What is required:
Copy out all the lines of the data that hold the word "green".

Supplied records:

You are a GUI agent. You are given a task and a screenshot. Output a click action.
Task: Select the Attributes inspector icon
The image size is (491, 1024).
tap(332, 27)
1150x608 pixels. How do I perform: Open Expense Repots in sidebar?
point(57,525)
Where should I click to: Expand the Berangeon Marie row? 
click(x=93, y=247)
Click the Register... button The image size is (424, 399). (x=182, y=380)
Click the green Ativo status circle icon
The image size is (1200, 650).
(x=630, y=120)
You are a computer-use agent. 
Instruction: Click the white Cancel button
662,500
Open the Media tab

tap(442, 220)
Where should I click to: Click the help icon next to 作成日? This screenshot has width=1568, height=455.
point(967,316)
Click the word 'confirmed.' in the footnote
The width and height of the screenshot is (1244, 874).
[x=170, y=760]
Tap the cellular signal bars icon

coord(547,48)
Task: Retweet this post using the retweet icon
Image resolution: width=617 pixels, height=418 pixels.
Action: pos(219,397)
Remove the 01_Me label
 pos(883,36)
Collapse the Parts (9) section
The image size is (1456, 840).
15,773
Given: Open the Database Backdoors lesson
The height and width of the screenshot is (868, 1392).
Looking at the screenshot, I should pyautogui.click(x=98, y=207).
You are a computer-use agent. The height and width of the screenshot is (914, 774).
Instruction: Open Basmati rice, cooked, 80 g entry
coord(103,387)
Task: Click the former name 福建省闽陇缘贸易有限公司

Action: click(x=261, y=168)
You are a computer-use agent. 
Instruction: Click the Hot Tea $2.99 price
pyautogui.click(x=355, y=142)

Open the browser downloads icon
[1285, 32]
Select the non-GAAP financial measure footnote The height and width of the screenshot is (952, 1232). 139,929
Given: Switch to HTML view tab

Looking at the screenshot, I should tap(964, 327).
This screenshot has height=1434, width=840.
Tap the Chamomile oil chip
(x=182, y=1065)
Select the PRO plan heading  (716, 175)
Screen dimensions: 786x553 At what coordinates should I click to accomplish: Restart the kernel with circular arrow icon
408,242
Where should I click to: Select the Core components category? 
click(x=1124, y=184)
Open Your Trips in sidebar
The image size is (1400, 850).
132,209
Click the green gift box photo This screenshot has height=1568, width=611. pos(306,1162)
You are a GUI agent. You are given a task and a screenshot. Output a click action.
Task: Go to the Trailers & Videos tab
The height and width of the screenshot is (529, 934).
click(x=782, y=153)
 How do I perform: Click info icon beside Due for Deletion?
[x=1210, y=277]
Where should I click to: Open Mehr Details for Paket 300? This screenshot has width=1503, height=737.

Written answer:
Click the green Ativo status circle icon
Click the green gift box photo This screenshot has height=1568, width=611. pos(306,1162)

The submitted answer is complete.